The bathroom, in particular, can benefit greatly from universal design. If you are preparing to remodel your bathroom, it is well worth it to incorporate universal design elements into your plans. In most cases, it is only slightly more expensive to include these accommodations. If you’re concerned that including universal design features will make your bathroom resemble that of a hospital, rest assured that this does not have to be the case. More and more companies are creating high-end components that offer outstanding style and luxury, making it possible to create a bathroom that accommodates both the able-bodied and those with special needs with beauty and elegance.
There are a number of universal design features you can incorporate into your bathroom remodeling project that will improve its accessibility:
- Increased space – Allow ample space to maneuver, including beside the toilet to allow for safer transfers to and from a wheelchair.
- Wider doors – Your bathroom door should allow 32 inches of clear space when the door is open, which usually requires a 36-inch wide door. Make sure you have adequate room for this wider door to swing open.

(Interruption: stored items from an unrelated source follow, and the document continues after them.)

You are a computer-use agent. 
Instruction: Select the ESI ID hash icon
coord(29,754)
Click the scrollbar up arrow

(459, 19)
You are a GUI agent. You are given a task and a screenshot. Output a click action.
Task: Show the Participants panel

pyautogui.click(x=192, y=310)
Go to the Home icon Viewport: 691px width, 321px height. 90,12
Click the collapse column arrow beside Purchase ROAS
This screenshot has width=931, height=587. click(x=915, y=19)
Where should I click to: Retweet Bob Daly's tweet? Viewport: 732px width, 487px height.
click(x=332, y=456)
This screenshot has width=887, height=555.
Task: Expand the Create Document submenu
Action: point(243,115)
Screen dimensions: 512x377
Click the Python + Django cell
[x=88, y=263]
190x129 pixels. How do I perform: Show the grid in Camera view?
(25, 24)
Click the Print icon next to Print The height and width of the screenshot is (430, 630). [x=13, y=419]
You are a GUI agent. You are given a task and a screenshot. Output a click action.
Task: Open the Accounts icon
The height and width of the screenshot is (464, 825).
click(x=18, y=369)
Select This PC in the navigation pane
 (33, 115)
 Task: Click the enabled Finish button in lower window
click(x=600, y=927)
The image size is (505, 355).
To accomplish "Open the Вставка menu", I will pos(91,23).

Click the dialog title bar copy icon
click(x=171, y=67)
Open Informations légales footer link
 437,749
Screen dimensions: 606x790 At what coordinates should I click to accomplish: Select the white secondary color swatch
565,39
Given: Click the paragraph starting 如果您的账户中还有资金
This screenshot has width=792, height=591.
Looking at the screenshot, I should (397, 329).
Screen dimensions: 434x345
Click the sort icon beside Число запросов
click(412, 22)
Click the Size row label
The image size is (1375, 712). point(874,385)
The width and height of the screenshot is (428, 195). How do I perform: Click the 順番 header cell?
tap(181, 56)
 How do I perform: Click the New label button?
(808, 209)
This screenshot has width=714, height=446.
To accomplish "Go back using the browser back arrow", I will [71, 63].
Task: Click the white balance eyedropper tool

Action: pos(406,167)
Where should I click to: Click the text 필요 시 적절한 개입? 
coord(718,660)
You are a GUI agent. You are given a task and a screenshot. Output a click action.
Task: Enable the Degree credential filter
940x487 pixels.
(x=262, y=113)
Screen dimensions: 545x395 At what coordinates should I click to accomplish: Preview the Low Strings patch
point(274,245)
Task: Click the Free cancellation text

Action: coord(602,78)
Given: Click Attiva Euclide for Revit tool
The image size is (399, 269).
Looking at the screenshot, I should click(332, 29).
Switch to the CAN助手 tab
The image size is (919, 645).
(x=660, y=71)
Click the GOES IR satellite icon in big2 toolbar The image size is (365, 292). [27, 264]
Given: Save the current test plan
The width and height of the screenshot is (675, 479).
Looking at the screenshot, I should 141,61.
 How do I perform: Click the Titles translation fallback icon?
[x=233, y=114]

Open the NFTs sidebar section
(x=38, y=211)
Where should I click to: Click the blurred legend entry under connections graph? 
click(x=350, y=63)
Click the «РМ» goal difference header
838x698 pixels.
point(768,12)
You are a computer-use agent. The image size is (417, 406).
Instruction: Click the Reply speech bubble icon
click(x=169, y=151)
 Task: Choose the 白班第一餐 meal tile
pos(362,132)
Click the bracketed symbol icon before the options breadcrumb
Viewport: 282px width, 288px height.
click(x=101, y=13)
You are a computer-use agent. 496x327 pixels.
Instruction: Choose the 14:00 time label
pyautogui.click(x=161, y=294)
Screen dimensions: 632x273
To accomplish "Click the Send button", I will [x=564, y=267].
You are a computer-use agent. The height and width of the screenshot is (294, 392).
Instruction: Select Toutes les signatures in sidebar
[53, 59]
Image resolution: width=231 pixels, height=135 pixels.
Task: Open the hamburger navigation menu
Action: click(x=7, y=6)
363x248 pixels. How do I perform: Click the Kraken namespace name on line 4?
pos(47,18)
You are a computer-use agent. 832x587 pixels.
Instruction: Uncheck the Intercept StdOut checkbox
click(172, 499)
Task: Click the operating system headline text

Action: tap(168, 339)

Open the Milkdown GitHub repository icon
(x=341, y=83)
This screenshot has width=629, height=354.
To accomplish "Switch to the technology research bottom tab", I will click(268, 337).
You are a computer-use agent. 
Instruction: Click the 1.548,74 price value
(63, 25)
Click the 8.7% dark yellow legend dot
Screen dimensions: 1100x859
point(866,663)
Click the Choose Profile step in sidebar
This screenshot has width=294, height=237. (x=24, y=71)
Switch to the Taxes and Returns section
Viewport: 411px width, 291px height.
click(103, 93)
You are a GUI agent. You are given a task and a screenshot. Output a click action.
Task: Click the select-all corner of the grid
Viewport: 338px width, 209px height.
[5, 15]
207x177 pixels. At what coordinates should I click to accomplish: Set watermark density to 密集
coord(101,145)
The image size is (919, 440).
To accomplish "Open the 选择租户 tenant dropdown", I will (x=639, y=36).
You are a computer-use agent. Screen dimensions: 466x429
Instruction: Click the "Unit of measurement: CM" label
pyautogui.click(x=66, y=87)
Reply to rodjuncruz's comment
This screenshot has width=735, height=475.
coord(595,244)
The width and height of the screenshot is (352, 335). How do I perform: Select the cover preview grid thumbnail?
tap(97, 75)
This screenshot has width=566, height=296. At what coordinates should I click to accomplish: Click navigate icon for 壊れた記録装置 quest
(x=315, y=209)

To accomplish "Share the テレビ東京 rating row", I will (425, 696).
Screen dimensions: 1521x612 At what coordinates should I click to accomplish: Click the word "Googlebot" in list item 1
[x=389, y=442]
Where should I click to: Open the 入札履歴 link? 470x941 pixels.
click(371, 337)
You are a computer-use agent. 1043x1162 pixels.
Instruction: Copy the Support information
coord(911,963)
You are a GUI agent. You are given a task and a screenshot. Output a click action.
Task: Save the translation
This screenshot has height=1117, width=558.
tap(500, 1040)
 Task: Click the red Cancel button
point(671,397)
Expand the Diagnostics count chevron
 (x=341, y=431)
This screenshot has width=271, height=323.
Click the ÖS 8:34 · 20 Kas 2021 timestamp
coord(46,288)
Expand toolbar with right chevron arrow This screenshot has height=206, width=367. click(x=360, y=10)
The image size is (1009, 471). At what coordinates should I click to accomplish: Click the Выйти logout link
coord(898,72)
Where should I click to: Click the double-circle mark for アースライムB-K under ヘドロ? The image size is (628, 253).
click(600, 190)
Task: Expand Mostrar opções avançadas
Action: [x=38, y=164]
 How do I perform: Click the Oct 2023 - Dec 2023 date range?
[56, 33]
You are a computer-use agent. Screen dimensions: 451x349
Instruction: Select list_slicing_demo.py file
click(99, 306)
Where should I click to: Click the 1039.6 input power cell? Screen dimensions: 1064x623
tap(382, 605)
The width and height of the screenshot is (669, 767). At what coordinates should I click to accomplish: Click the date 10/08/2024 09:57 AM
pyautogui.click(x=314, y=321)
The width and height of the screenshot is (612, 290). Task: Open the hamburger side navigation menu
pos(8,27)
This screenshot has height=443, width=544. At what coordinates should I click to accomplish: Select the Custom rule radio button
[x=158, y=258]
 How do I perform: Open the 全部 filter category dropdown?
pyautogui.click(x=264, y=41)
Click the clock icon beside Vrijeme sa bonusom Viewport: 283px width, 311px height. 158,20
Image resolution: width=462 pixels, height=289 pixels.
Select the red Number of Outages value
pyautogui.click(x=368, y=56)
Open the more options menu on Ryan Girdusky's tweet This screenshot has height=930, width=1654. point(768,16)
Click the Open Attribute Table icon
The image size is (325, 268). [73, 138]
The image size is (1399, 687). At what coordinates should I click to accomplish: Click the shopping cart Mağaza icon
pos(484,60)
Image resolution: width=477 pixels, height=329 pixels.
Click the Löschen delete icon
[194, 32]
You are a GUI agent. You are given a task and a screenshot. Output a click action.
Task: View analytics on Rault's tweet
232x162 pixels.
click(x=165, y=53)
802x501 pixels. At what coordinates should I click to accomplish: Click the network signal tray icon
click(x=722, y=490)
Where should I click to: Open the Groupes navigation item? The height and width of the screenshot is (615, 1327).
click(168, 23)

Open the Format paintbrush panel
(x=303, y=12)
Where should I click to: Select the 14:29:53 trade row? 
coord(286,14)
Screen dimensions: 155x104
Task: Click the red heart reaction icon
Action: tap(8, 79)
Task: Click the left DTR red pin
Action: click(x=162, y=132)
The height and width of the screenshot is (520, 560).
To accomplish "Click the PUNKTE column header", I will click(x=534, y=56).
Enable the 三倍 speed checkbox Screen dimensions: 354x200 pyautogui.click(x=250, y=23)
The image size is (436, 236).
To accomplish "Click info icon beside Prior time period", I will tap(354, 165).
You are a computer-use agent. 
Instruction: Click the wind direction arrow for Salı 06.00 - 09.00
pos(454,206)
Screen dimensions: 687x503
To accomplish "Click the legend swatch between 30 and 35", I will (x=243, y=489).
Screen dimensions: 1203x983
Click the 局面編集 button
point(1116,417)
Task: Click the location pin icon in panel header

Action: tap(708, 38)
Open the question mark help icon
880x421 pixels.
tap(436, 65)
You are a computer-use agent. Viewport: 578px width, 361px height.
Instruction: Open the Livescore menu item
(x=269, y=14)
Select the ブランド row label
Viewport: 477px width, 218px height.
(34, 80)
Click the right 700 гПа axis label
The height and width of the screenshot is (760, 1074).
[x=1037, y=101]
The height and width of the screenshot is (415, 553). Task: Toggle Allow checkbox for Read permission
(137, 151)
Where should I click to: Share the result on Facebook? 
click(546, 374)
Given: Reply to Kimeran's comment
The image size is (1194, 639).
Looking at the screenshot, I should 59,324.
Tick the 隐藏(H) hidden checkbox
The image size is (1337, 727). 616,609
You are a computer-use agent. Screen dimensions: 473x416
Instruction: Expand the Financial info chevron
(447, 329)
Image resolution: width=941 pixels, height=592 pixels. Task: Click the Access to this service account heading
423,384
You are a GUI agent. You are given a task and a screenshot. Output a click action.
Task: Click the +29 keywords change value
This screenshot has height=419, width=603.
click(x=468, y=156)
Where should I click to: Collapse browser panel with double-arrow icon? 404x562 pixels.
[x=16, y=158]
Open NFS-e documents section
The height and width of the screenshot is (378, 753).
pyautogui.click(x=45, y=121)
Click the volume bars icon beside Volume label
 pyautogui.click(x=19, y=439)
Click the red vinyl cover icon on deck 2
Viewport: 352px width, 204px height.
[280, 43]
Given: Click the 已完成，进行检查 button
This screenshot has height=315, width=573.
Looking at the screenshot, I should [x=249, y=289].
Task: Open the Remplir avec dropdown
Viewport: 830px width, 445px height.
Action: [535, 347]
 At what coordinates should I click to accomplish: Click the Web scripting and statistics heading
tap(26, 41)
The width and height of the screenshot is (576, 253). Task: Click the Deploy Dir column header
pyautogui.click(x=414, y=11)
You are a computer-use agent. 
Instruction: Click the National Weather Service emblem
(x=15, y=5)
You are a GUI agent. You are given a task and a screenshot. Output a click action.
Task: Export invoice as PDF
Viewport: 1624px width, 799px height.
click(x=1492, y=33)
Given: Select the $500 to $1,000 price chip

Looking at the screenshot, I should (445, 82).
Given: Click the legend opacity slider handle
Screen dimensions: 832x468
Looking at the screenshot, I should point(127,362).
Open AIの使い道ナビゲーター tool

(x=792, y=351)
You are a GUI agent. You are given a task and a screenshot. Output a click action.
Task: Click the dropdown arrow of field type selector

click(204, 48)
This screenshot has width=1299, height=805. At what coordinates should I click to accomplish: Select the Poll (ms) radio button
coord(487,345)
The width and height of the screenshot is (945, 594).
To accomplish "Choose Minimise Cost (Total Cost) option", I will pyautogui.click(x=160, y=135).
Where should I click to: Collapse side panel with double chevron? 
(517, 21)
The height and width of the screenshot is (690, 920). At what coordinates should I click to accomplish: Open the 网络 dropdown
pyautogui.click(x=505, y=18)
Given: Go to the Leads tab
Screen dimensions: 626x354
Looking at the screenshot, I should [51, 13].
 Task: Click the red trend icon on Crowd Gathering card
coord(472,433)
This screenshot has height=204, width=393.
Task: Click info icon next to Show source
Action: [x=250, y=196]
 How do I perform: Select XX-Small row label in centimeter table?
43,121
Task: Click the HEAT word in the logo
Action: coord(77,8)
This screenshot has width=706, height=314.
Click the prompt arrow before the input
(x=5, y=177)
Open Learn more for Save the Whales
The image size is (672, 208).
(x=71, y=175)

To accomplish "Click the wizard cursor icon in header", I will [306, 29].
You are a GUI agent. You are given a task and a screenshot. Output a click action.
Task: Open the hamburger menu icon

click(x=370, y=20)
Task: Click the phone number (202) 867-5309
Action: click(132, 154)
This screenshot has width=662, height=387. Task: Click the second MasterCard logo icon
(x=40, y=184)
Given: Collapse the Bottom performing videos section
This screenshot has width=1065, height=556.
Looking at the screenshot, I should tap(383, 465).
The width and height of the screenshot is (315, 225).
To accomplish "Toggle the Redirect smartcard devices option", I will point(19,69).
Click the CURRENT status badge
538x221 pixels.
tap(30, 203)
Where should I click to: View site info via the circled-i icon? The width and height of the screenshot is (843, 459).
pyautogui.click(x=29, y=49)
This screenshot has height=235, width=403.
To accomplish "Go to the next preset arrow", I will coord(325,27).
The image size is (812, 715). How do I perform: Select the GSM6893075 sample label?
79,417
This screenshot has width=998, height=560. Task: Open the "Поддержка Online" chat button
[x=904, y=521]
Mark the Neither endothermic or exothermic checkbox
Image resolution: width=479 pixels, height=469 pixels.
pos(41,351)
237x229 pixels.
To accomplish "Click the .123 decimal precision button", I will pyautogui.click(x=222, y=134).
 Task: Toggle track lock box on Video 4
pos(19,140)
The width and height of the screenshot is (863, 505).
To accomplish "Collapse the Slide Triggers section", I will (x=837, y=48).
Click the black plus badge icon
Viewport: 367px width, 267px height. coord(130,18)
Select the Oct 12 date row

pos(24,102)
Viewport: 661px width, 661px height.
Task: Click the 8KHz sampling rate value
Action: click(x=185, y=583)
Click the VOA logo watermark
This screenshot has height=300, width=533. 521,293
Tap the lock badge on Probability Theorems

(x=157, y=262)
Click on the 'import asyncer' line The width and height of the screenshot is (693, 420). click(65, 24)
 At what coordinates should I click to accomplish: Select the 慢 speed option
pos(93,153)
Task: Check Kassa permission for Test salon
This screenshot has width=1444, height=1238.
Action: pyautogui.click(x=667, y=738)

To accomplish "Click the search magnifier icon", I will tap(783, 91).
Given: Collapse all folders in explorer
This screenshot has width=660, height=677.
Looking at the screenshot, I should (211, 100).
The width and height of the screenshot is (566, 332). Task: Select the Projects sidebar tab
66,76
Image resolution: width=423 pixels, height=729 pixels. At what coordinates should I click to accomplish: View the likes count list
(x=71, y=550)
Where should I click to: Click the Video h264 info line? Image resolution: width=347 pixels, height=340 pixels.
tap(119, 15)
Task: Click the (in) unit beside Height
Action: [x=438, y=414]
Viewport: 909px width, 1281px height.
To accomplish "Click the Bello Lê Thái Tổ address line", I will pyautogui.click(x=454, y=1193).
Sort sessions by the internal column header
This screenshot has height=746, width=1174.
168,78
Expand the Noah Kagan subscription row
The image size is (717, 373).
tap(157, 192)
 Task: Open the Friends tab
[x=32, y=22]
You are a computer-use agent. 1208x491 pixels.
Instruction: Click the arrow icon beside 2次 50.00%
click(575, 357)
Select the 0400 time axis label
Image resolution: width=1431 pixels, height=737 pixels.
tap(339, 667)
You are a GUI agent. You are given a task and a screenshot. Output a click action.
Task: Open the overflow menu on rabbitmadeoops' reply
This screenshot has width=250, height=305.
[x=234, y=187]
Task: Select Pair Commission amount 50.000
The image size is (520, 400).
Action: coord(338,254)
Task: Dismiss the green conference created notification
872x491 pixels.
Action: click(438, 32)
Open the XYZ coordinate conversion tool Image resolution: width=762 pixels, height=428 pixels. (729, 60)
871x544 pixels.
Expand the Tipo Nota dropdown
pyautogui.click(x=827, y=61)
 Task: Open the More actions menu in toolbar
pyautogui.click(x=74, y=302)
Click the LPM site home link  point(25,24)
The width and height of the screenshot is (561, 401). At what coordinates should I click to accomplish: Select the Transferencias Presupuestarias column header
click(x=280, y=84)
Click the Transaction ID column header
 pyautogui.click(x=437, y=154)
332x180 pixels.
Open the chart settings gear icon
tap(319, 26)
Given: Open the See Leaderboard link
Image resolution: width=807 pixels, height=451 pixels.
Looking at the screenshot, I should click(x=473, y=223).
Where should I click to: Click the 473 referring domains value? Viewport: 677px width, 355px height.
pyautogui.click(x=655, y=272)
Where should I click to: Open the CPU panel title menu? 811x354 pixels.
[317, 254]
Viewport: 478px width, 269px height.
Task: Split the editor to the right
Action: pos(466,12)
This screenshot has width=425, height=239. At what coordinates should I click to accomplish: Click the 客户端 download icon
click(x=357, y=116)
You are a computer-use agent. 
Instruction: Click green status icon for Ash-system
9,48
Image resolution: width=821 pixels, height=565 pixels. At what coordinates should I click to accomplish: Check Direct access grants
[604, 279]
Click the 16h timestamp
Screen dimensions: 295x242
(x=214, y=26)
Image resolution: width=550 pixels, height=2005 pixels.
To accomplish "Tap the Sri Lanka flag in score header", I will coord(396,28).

- Grab bars for the tub, shower, and toilet – To install grab bars, you may need to add reinforcement to your tub, shower, and toilet surrounds to accommodate them. Even if you don’t add the grab bars now, it’s a good idea to have the necessary reinforcements added now that will accommodate grab bar installation in a variety of locations.
- Non-slip flooring – Opt for flooring that provides good slip resistance to prevent falls.
- Lever-style door handles and faucets – This style of handles are easier to use and don’t require gripping to operate. They are especially good for kids and those with arthritis.
- Wall-mounted sinks – The absence of a vanity cabinet provides space beneath the sink for wheelchairs. If you must have a vanity cabinet, opt for a wall-mounted cabinet with at least 9 inches of clearance beneath it to allow space for a wheelchair footrest.
- Curbless shower – The curbless entry reduces the risk of falling while entering the shower. It will also allow access via a wheelchair or other mobility device.
- Hand-held shower – This allows the user to shower comfortably while sitting.
- Shower bench – Choose a shower surround with a built-in bench or create a built-in tiled bench as part of your shower design. You can also opt for a folding shower seat.
- Offset faucet controls – Locate the faucet controls for the tub or shower close to the outside of the enclosure so users can easily operate it and test the water temperature before entering.
- Tall toilets – Look for a toilet that is 16-18 inches tall rather than standard 14-15 inches. This makes it easier to sit down and rise from the toilet and allows for easier transferring from a wheelchair.
- Adjustable, wall-mounted mirror – This allows users in wheelchairs to adjust the mirror angle to their needs.
- Lowered towel bars – Install towel bars between 36 and 48 inches from the floor. Most people can reach this height, even while sitting.